The pirate buys pineapples, guavas, a pear,
twelve oranges, mangoes, bananas, a lime,
melons and plums. It all takes some time.
Then Miri must turn her mind to how to escape the Spanish. The pirate promises he will let her sail his ship if she succeeds.
Miri racks her brains and finally comes up with the idea of making a fabulous fruit salad out of the huge pile of Bilioso's fruit. So, while the parrot screeches and curses, Miri and the crew get to chopping fruit. They leave it outside the castle gate where it is found by the Spaniards, who are so diverted by this feast they do not notice the ship sailing past, heading for the open sea. Miri has saved the day:
'Laughing, jubilant and free, Miri's reached the open sea'.
In a beautiful illustration that derives much from Japanese woodcuts, we see Miri sailing the pirate ship across Havana Bay. She sails all day until the waves are 'dark as ink/and the stars begin to glitter/and the bats begin to flitter'.
Glowing green jewel

The pirate rows Miri safely to land. In parting, he gives her a glowing green jewel in a locket and thanks her graciously for her help. Miri runs through the moonlight-drenched streets and finds the magical door:
and opens it and in she goes
and straight away she knows,
though she couldn't tell you how,
that she's travelled back to Now.
In the Havana of Now, tourist boats are hooting in the harbour and radios are blaring the baseball scores. There is a delicious smell of black beans, pork and rice. Havana port is revealed in a wonderful double-paged illustration and Miri runs fast through it and up the curly stairs to be greeted by her mother. The mother and daughter lie together on the living room rug and Miri tells her mother 'all the things she's done and seen/while in her hand her emerald/is cool and smooth and green'. A final wonderful illustration shows the pirate ship under full sail in the night sea with the stars twinkling above and a quarter moon reflected on the water.
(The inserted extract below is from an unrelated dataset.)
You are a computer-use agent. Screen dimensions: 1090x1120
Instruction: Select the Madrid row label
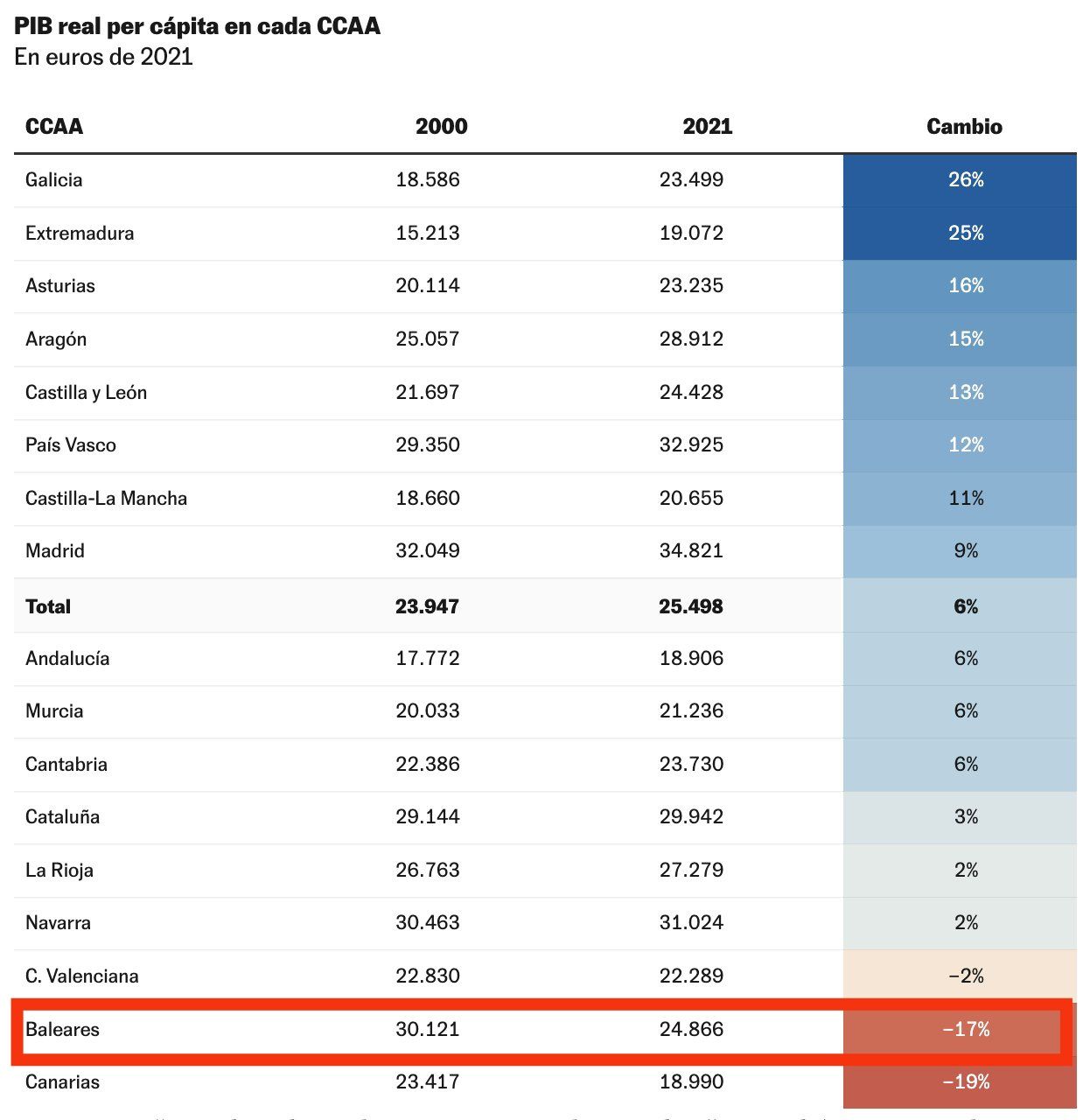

Xiomara Sera's illustrations are rich in detail and magnificently coloured. They will please young and old alike and make the reading of the text a pleasure for parents, since the design allows time for the young listener /reader to absorb what is happening. This is a great show-and-tell book with roots in the youngster's daily life and touching on the buccaneers that have become so popular since Johnny Depp's Pirates of the Caribbean. Miri's pirate captain has much of Depp's Captain Jack, and children who have seen the movies will get a kick out of Miri's adventure and the raucous parrot Bilioso.
Gentle tale of adventure
Drawing on the architecture and colours of Havana, Sera's illustrations fill the pages with wonder, while Juliet Barclay's rhymes unfold a gentle tale of adventure in two time frames. I believe this beautiful book will find many happy young readers and be appreciated also by the youngster's parents and caregivers. The only caution is that some words are outside the understanding of four-to-10-year-olds: words like 'raucous', 'snaggle-toothed', 'cogitates', 'corrugates', and 'imprecations'.
Juliet Barclay is a writer, photographer and graphic design manager who has worked on both sides of the Atlantic since the early '80s. She has worked for the Office of the City Historian of Havana, and most recently as head of design for the Directorate of Cultural Heritage. She has written an architectural and social history of Havana, Havana, Portrait of a City, which was published by Cassell.